*ЗАДАНИЕ*. Извлеките из текста о деревнях на Сороти весь фрагмент от слов «Мы присели возле» и до слов «жестянку от чая.» включительно, не меняя в нем ни слова.

*ТЕКСТ ДЛЯ ЧТЕНИЯ*.
Деревеньки к Сороти льнут с обеих сторон. Названия их сохранились со времен Пушкина: Дедовцы, Зимари, Петровское, Слепни, Жабкино, Марково, Соболицы, Житево, Кузино, Селиванове, а дальше от берега еще и Лопатино, Авдаши, Клопы, Козляки… Милые тихие деревеньки с песчаными тропами к речке, с гнездами аистов, с баньками у воды, с мостками для полосканья белья, с обязательной грудой замшелых камней у околицы. («Камни на нашей земле растут. Свезешь их с пашни, а через год, глядишь, новые появились», — сказал старик в Соболицах.)

Не болит ли душа у тех, кто покинул эти селения? Не тянет ли воротиться? Не снится ли в городе кроткая, тихая речка, эти холмы с перелесками, этот прозрачный пахучий воздух, эта щемящая благодатная тишина? «Реки не текут вспять, а люди могут вернуться. Кое-кто возвращается. И не жалеют. Условия подходящие открываются для обратной дороги» — так сказал в Зимарях Никита Ювенальевич Ювенальев. (Есть в пушкинском крае такие фамилии-имена!) Работал Никита Ювенальевич трактористом и кузнецом. Сейчас на пенсии. Обрастает хозяйством, коим недавно пренебрегал. Завел корову, овец, теленка. Мы застали старика на лугу. Был он в соломенной шляпе, в чистой белой рубахе и держал в руке ведерко-подойник. Оказалось, пришел в полдень доить корову, но не умеет (иль не решился) пока доить, ожидал помощи от соседки. Та, сидя на маленькой табуретке возле черной своей буренки, помахала рукой: «Я сейчас, Ювеналич!»

А в Пискунове, состоящем сегодня из двух обветшалых домов, мы говорили со стариком, который с войны, с сорок четвертого года, после ранения в позвоночник, прикован к постели. Когда мы причалили к деревеньке, дочь старика — сама уже бабушка с двумя городскими внучатами — полоскала в речке белье. После знакомства она попросила: «Зайдите к старому. Он уже месяц людей не видел».

Мы присели возле кровати неподвижного старика. Поговорили о нестойкой погоде, о войне, о страданиях от войны, о чем-то еще уместном при такой встрече. Украдкой старик достал из подголовья жестянку от чая.

— Откройте, там медаль у меня. И книжка к медали. Все честь по чести: Белов Николай Николаевич — «За отвагу»…

Когда мы были уже на крыльце, дочь старика позвала:

— Зайдите еще, батя хочет спросить…

— Забыл я сказать, — попытался подняться с подушек старик. — Когда тут Пушкину дом рубили, я тогда мог сидеть. На табуретке сидел, выводили меня на крыльцо — и сидел. Все помню: как сруб на берег свозили, как в половодье по Сороти все пошло. Людей было — пропасть. И деревенька наша была еще справной… Как дом-то? Стоит?.. Вот, говорите, с больших пространств съезжаются люди. А я тут рядом — и не увидел… — старик заплакал и, как ребенок, стал кулаками вытирать слезы…

В Пискунове мы углубились в лес. Разыскали делянку, где сразу после войны зимою сорок шестого года рубили лес для сожженной и разоренной фашистами усадьбы в Михайловском. По чертежам реставраторов при горячих хлопотах Семена Степановича Гейченко в этом лесу срубили дом, каким был он при Пушкине. На санях бревна и разобранный сруб подтянули на берег. А весной в половодье все пущено было вниз по течению. Сороть стала купелью возрожденного дома в Михайловском.

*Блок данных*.
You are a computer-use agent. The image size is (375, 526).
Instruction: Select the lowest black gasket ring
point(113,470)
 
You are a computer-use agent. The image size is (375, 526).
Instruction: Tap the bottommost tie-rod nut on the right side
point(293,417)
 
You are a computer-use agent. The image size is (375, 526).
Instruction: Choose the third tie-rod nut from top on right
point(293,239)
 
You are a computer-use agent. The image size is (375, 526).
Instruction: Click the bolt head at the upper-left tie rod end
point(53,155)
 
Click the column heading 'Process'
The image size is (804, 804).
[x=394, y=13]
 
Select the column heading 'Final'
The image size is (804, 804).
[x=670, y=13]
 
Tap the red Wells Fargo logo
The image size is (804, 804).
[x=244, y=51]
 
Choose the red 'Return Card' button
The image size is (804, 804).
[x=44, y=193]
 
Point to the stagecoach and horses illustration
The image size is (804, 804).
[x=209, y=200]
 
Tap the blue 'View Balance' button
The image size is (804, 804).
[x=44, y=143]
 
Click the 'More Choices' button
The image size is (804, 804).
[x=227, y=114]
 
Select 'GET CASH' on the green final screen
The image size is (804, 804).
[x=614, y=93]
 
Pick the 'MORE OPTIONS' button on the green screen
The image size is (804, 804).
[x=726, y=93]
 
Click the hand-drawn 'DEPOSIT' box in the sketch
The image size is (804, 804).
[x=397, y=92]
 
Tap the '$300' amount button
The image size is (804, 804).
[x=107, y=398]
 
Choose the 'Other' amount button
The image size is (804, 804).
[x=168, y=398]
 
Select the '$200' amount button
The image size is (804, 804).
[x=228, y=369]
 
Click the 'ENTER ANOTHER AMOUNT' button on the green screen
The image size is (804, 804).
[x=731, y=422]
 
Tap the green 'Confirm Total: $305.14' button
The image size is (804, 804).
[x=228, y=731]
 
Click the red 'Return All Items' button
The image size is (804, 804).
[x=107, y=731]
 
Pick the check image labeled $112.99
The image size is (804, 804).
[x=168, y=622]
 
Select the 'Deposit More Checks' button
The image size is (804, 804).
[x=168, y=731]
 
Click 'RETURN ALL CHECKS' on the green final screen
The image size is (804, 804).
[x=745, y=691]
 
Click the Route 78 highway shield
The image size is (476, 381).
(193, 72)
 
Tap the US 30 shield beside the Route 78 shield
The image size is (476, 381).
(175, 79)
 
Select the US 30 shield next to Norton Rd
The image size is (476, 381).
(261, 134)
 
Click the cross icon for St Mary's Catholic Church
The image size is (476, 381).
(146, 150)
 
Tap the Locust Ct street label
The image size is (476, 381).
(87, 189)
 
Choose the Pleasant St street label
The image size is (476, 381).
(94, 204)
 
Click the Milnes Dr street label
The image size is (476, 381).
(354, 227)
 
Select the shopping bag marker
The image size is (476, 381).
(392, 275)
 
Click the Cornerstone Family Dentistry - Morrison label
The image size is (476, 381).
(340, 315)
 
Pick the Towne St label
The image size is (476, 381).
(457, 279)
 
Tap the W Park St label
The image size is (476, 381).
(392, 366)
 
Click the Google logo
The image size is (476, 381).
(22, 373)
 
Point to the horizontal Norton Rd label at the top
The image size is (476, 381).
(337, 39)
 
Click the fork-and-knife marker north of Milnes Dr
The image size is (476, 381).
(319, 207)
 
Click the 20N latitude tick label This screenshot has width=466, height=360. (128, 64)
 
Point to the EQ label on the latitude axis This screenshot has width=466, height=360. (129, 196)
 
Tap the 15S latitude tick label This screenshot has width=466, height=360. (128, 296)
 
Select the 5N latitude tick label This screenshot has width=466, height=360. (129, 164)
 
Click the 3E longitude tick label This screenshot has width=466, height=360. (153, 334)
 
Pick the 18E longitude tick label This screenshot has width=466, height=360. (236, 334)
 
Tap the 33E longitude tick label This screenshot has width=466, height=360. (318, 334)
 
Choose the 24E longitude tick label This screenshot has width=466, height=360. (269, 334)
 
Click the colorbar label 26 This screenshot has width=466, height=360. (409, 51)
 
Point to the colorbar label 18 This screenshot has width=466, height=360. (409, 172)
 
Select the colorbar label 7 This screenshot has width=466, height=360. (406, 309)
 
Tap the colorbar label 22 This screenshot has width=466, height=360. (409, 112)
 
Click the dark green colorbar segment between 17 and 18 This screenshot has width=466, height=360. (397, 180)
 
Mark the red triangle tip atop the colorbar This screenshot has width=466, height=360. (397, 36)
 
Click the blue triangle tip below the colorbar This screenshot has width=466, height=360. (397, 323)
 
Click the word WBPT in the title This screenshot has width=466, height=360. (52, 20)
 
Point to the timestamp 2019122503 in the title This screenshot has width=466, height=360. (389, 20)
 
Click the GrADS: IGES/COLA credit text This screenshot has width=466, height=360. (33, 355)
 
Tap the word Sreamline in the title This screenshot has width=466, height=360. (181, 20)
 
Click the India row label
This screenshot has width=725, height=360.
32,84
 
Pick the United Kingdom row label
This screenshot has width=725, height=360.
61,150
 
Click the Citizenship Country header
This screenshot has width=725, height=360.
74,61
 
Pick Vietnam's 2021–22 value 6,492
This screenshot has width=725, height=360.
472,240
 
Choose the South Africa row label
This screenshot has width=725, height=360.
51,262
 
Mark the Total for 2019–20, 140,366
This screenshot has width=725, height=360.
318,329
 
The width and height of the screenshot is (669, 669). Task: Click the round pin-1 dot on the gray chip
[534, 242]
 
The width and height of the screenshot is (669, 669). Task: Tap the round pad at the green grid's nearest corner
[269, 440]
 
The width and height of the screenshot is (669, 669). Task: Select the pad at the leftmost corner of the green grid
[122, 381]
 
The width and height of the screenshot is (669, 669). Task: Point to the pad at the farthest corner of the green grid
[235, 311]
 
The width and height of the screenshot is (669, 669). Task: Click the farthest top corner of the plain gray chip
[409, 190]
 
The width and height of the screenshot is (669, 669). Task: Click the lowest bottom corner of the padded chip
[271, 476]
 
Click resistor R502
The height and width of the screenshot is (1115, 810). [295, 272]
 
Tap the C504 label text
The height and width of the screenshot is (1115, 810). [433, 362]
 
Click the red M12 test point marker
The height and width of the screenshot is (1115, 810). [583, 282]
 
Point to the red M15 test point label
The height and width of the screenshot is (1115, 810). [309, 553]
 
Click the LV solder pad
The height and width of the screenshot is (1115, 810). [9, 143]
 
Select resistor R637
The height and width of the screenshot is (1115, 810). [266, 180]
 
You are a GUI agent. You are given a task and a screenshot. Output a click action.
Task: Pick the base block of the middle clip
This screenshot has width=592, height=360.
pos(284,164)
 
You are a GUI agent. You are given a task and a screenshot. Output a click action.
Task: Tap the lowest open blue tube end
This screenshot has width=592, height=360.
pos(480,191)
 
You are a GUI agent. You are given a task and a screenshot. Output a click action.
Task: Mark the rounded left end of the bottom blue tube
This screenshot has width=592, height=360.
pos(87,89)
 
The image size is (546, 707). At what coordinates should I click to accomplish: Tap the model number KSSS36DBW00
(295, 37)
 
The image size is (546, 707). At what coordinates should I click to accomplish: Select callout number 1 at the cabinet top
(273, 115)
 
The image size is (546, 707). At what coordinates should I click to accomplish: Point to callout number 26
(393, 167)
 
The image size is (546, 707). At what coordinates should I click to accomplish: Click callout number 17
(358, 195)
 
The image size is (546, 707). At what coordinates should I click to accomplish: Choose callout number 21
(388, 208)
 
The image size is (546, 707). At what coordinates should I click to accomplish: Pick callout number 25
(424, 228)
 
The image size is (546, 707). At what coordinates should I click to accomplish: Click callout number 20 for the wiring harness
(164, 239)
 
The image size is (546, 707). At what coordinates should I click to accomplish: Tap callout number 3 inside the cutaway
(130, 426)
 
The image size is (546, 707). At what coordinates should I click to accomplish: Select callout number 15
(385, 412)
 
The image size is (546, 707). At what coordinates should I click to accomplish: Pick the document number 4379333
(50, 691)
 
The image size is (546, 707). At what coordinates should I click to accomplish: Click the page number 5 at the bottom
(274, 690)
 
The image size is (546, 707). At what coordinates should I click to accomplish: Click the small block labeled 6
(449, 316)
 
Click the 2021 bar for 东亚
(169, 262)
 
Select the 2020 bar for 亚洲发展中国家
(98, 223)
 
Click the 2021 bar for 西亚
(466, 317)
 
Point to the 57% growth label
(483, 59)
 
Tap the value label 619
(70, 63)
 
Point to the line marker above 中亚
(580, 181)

*ОТВЕТ*.
Мы присели возле кровати неподвижного старика. Поговорили о нестойкой погоде, о войне, о страданиях от войны, о чем-то еще уместном при такой встрече. Украдкой старик достал из подголовья жестянку от чая.